The main tradeoffs are structural. You are giving up seven years of liquidity for a guaranteed rate. The interest-only free-withdrawal provision means you cannot systematically withdraw 10% per year the way many competing products allow. The MVA adds volatility to the actual cost of exiting early. And the $50,000 minimum premium excludes smaller accounts. None of these are unusual for a 7-year MYGA, but they need to match your actual situation before committing.
Product snapshot
| Feature | Details |
|---|---|
| Product Type | Fixed Annuity |
| Surrender Period | 7 years |
| Issue Ages | 0-90 |
| Minimum Premium | $50,000 |
| Crediting Methods | Fixed rate |
| Free Withdrawal | Interest earned after year one; IRS-required minimum distributions not subject to surrender charges or MVA; nursing home confinement waiver (after year 1) allows 100% penalty-free withdrawal |
| MGSV | 87.5% of premiums at 1-3% |
| Death Benefit | Greater of accumulation value or minimum surrender value |
| Income Rider | Not available |
| Premium Bonus | None |
| Availability | Variations approved in CA, SD; not approved in NY |
Carrier snapshot
Legal Entity: Midland National Life Insurance Company
Parent: Sammons Financial Group
A.M. Best Rating: A+
Midland National is part of Sammons Financial Group, a privately held holding company. A+ from AM Best is the second-highest rating tier available and reflects strong financial strength. Midland National has been in the annuity market for decades and carries a mainstream, established presence in the MYGA and FIA space.
Final take
Oak Advantage 7-Year is a clean, no-frills MYGA from a well-rated carrier. The locked rate, flat surrender charges, and strong carrier backing make it a reasonable choice for conservative savers who genuinely do not need access to principal for seven years. The nursing home waiver and RMD exemption add practical value for retirees.
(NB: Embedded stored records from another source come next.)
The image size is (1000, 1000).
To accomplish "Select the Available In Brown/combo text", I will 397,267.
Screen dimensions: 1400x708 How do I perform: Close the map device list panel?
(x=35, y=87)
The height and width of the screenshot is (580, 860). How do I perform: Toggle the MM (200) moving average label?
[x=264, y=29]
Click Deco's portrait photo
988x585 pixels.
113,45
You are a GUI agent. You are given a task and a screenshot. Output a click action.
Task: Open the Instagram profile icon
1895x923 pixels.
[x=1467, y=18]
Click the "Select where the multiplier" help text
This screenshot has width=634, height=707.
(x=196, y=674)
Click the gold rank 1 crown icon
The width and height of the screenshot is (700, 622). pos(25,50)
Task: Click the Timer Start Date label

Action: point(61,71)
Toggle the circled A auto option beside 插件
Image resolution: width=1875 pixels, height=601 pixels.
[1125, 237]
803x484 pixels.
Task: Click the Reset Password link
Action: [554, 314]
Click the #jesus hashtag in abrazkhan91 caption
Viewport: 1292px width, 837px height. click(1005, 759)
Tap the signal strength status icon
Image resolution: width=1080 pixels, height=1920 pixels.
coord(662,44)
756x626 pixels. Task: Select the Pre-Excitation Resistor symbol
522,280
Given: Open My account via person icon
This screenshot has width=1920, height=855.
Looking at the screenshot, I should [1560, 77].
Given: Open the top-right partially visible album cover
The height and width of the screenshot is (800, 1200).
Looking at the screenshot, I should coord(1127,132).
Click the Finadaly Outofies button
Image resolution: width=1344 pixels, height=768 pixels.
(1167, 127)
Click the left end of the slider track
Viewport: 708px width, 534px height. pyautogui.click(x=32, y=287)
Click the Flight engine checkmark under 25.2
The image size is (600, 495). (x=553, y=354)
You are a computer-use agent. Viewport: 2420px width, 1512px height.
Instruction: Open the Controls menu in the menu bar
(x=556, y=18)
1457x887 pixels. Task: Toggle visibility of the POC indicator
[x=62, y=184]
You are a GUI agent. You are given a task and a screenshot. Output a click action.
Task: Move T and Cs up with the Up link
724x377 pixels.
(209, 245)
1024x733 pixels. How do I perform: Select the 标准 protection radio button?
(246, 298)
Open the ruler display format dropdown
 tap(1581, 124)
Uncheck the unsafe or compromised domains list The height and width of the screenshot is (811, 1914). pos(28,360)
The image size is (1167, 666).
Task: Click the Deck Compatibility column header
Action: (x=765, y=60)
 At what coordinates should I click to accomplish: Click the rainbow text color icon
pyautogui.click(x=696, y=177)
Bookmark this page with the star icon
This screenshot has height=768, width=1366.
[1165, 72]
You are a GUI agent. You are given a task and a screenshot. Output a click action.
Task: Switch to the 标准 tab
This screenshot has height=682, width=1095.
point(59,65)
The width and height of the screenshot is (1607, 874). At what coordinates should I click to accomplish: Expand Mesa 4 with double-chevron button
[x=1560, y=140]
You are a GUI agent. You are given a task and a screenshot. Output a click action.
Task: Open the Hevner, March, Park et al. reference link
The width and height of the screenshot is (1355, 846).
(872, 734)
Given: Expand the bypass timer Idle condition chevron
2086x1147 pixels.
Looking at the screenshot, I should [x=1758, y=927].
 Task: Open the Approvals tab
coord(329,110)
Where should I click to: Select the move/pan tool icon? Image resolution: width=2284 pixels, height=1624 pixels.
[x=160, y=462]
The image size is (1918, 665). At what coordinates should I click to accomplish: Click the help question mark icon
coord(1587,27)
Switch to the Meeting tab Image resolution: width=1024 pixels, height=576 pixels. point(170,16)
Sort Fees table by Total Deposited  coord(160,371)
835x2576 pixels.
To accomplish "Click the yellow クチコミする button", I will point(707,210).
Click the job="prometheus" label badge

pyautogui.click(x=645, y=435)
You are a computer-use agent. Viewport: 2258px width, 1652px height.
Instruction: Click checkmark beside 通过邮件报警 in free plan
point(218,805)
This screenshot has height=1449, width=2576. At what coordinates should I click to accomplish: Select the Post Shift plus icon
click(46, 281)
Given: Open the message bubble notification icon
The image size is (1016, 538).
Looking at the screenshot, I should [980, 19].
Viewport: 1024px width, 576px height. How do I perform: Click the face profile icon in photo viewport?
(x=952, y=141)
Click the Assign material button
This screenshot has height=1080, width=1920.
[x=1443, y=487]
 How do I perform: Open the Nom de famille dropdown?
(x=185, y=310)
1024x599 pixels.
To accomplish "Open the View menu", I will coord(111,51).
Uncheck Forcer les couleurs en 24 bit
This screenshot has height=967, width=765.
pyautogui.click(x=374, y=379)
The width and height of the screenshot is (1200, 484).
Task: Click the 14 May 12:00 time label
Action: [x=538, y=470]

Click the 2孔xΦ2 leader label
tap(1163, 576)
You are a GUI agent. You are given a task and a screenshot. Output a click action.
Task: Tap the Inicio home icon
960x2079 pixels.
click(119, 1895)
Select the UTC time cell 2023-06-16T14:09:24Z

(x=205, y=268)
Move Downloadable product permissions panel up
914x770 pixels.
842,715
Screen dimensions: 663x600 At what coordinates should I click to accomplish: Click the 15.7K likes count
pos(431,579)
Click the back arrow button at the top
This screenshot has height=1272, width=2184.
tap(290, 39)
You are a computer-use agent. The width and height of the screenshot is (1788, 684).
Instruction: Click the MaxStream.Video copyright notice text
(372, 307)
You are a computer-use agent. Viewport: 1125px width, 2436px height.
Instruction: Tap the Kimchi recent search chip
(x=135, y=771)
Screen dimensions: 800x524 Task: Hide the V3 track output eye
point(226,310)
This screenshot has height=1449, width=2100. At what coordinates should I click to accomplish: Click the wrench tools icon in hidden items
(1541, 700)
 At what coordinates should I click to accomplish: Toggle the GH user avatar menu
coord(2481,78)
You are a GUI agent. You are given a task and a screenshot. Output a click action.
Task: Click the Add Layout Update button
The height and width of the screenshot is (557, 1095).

Where it falls short is liquidity. If you want to systematically access a portion of your balance each year, this product's interest-only free-withdrawal provision will frustrate you. If the rate environment shifts and you want out early, the MVA adds uncertainty on top of the 3% surrender charge. For buyers who truly do not need the money during the contract period, those limitations may be irrelevant — but they are real limitations that should be understood before signing.